My rating: 4 of 5 stars
A copy of this book was provided by the publisher for an honest review.
Megan Hart was one of the very first writers I found when I started looking for quality contemporary erotic romance books in the past few years, and she’s still one of the best. To be fair, what she writes is more erotic women’s fiction than romance specifically, since there is absolutely no guarantee that any of her books will have a true Happy Ever After for her main characters, but enough of her books have qualified that she’s one of my favorites in the genre. However, and I’ll acknowledge this is on me more than her, her last few books haven’t been as enjoyable for me as her earlier works, and I was becoming concerned that I might have to stop reviewing her books, as we just didn’t seem to mesh well anymore.
So it was with some trepidation that I started reading FLYING, although the blurb made it sound like something I would absolutely love. I’m so happy to say FLYING is Megan Hart back to where I love her – ripping my heart out for a heroine who could just have easily been me, in a situation that only she could make me understand and want to see end in a better place than where it began.
Stella is hanging on to her sanity by her fingertips, and it’s only by spending weekends away from home with strangers she picks up on airplanes and airports that she can temporarily forget all the loss in her life. Matthew starts out as yet another sexual escape for Stella, but ends up being someone who could make her break all her rules, including the one about never letting another man into her heart.

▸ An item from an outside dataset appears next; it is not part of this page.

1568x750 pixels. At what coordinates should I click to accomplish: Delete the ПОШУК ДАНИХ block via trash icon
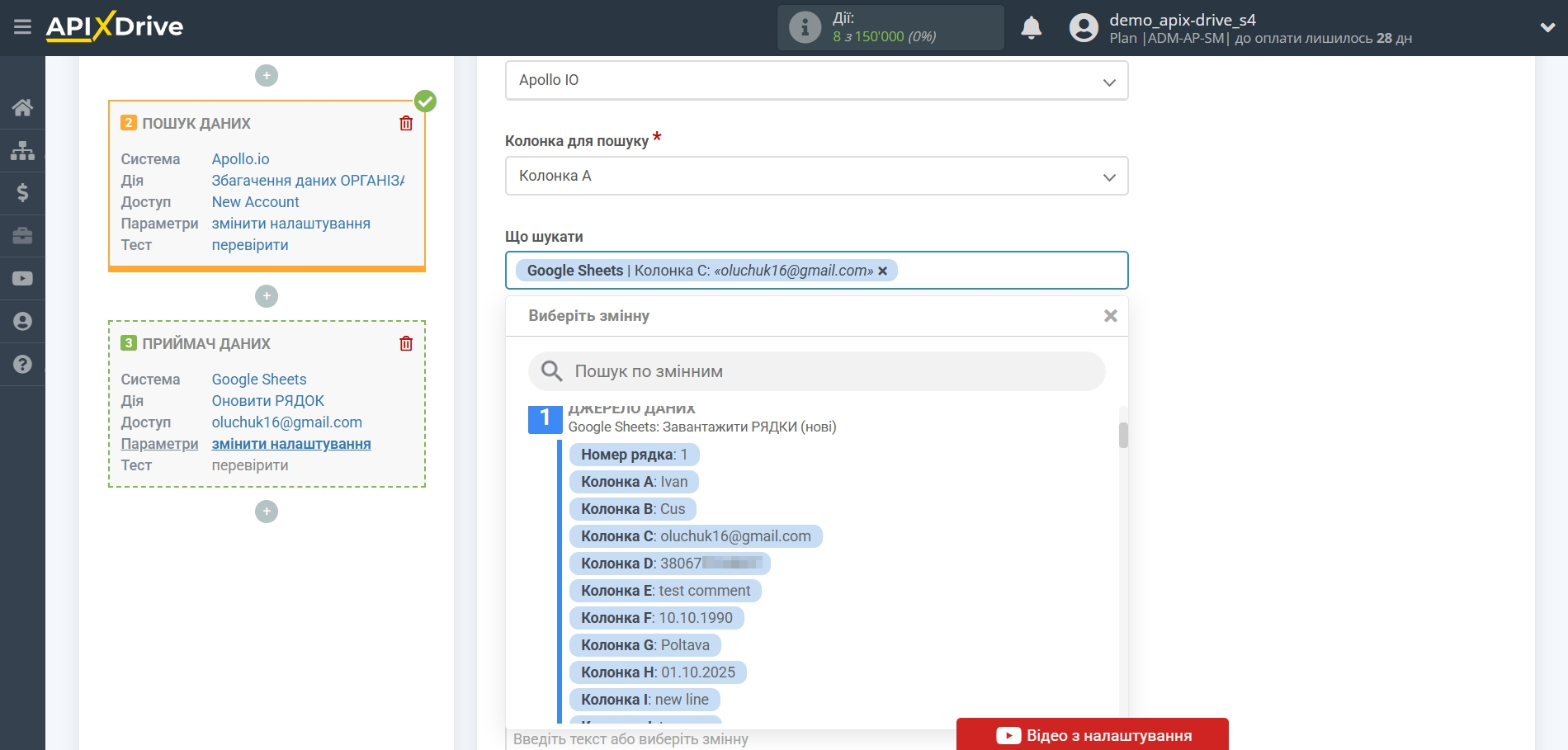[405, 122]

I had a tremendous amount of sympathy for Stella and refused to judge her for how she had chosen to cope with what had happened to her family. So when she found herself falling for Matthew, I was more worried about how she could possibly survive another loss than about any repercussions in her real life. But as damaged as Stella might be, Matthew is even more, and although I loved them together, I was so proud of how she finally called him out for not valuing her as much as she had him, and how she forced him to take the next step toward a genuine relationship with her if that’s what he really wanted. So when she went on to finally deal with all the dangling ends in her real life after the events which had blown it apart, I was cheering and happy even before the surprise happy ending, because I knew that she was going to be okay with or without Matthew.

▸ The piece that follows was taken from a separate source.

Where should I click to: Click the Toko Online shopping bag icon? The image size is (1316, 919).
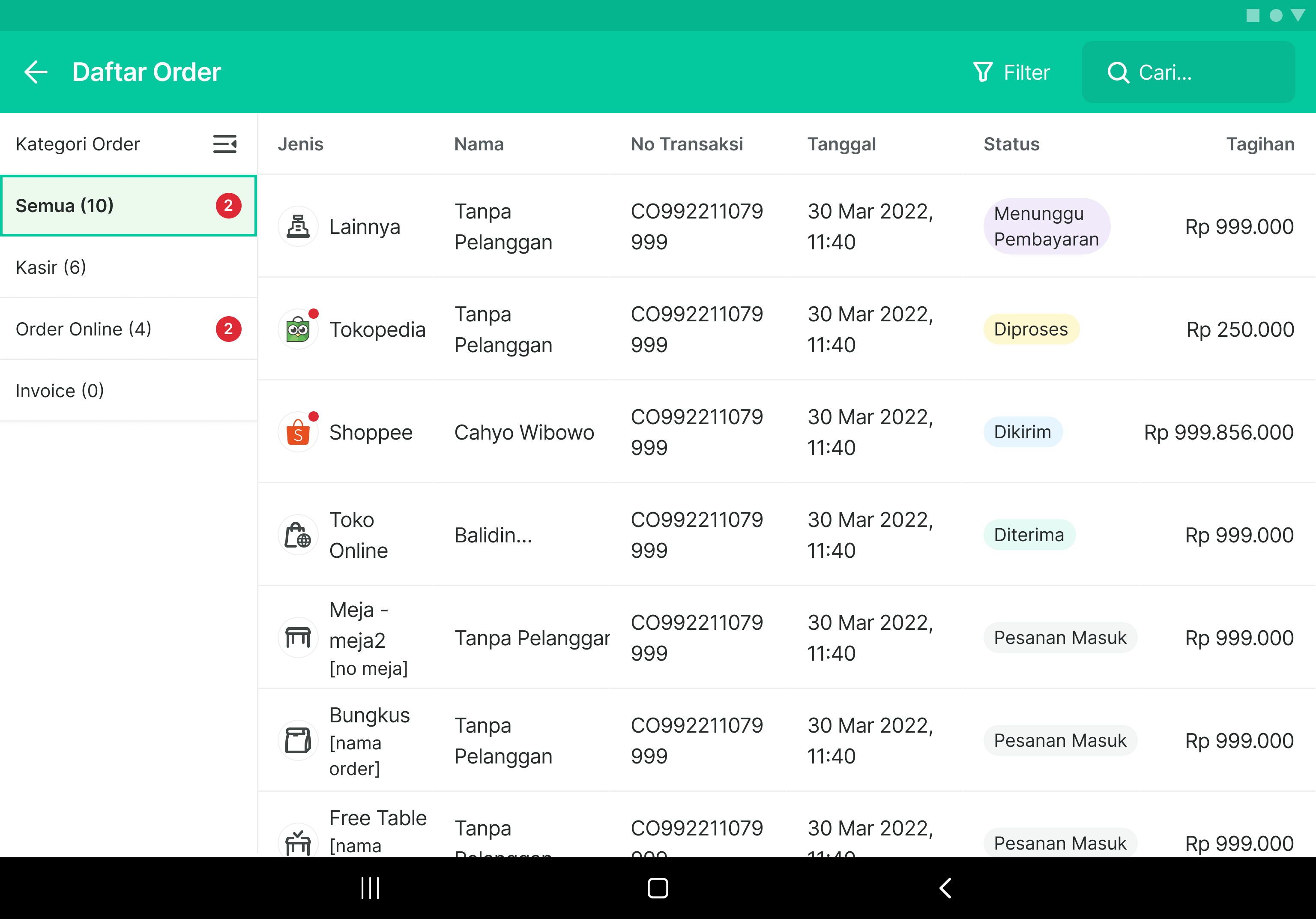click(298, 535)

The only problem I had with FLYING was what kept me from giving it a full 5 star review, and that’s the deliberate use of the third person present voice for all the scenes where Stella is living through one of her “flying” sequences. I realize that was done to help set those off from her “real” life, and it definitely works in that respect. But that type of writing is extremely difficult for me to read, and when the entire first chapter of the book was in that style, it took me several days to finish, resisting my impulse to DNF the whole book at that point. Once the second chapter began in third person past voice, I was able to read and enjoy the rest of the book without issue. It’s likely most other readers won’t have this problem reading third person present, but if you do, just hang in there and finish that first chapter, because FLYING is definitely worth every effort.